Now, the always-aggressive Henry Waxman, #2 on the E&C committee, has started a push to wrest the gavel from Dingell.  The differences in philosophy and approach between the two men are quite clear, especially on climate.  Dingell has been upfront about protecting the auto industry at all costs and being reluctant on carbon regulations (see for example), while Waxman is clearly itching to move forward on carbon caps.

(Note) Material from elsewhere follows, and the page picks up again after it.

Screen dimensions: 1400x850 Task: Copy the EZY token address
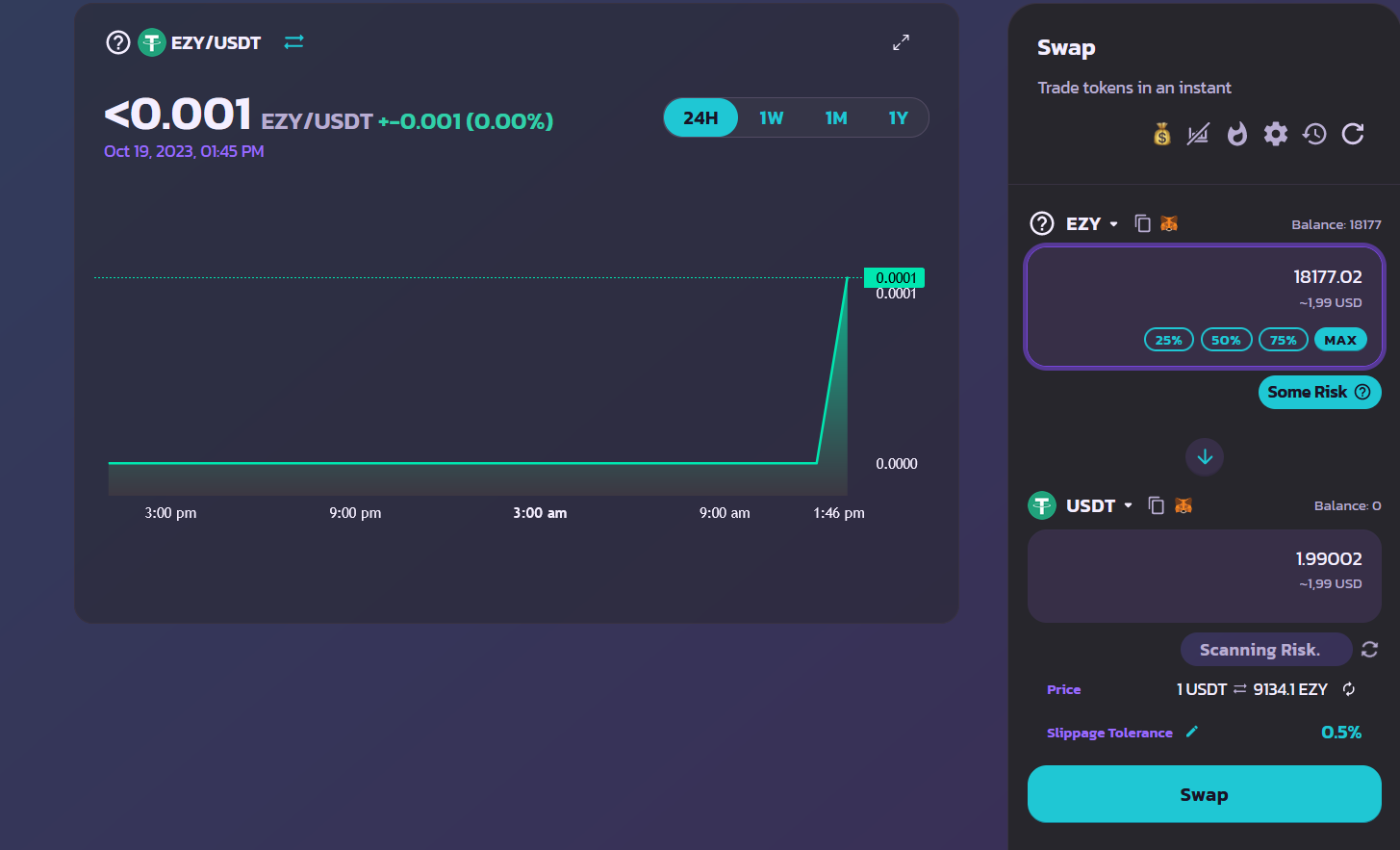click(1142, 223)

The politics behind this will be fascinating as it is no secret that many Dems, including Ms. Pelosi, would like to see Dingell relinquish control of the committee (and the attendant control it will have over climate policy in the coming term, although that’s not the only reason).  Pelosi tried to go around Dingell in 2006 by creating an ad hoc committee on climate change (chaired by Markey), only to see Dingell win a fight that ensured the ad hoc commitee would have no legislation-writing authority.  Apparently Dingell is taking the current challenge so seriously that he’s formed a “whip team” to help him fight off Waxman.  But Waxman has apparently been planning this coup for a while, contributing heavily to incoming freshmen Dems.

You can bet that savvy watchers of climate policy are watching this “race” more closely than anything else in D.C. right now.  Ultimately, the ramifications of this fight will have serious and long-lasting implications for the direction and scope of the country’s first real foray into carbon regulations (whether they happen sooner or later).